— WHAT YOU WILL DO —
Exactly the lines below starting at the line with "The image size is (565, 279)." and ending at the line with "The height and" are wanted, with both ends included. Leave out the pictures and add no other lines.

··· PROVIDED INFORMATION ···

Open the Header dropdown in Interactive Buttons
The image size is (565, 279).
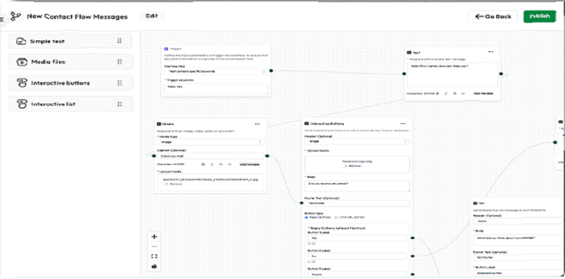(357, 141)
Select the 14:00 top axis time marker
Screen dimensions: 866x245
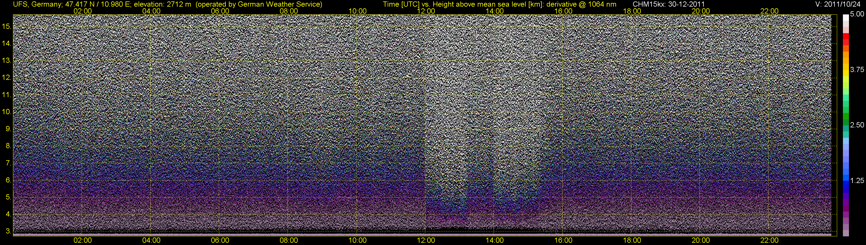[495, 11]
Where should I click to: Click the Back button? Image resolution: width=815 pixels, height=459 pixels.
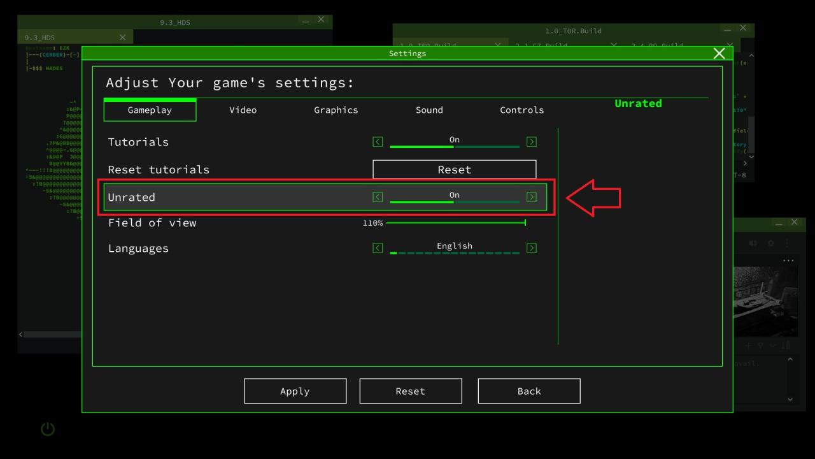[x=528, y=391]
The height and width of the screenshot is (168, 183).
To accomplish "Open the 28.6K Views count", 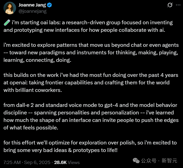I will click(x=67, y=162).
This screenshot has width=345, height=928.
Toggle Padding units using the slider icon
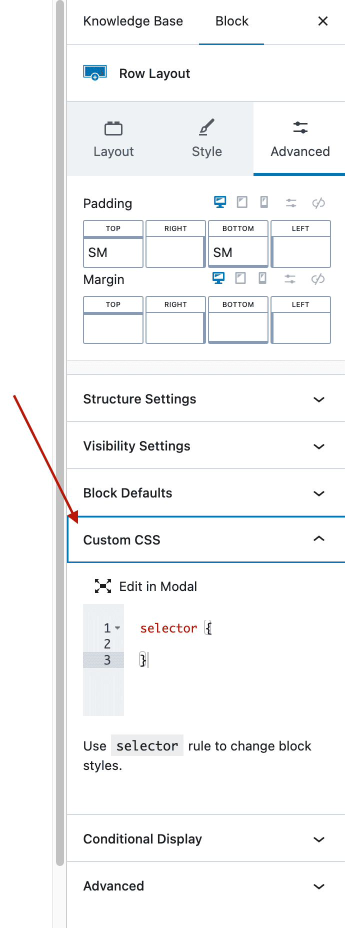(290, 203)
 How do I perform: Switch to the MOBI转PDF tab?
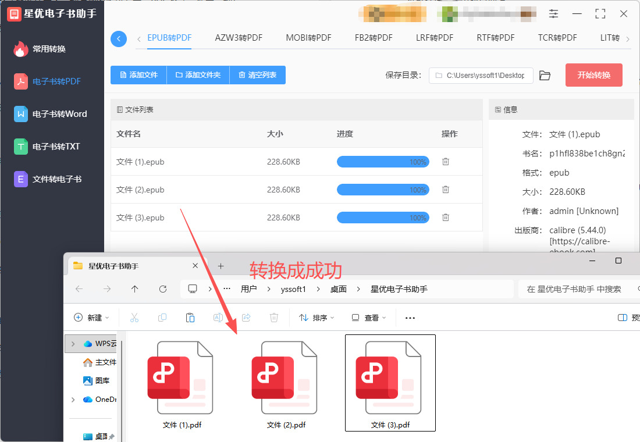(x=308, y=38)
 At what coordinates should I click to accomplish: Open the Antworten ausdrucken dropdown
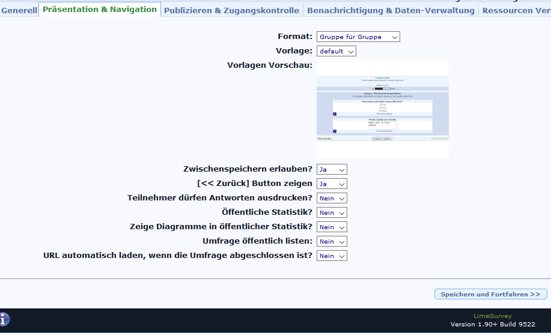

···

— TASK ANSWER —
The image size is (565, 279).
(357, 141)
Select the 14:00 top axis time marker
Screen dimensions: 866x245
[495, 11]
Where should I click to: Click the Back button? Image resolution: width=815 pixels, height=459 pixels.
[x=528, y=391]
The height and width of the screenshot is (168, 183).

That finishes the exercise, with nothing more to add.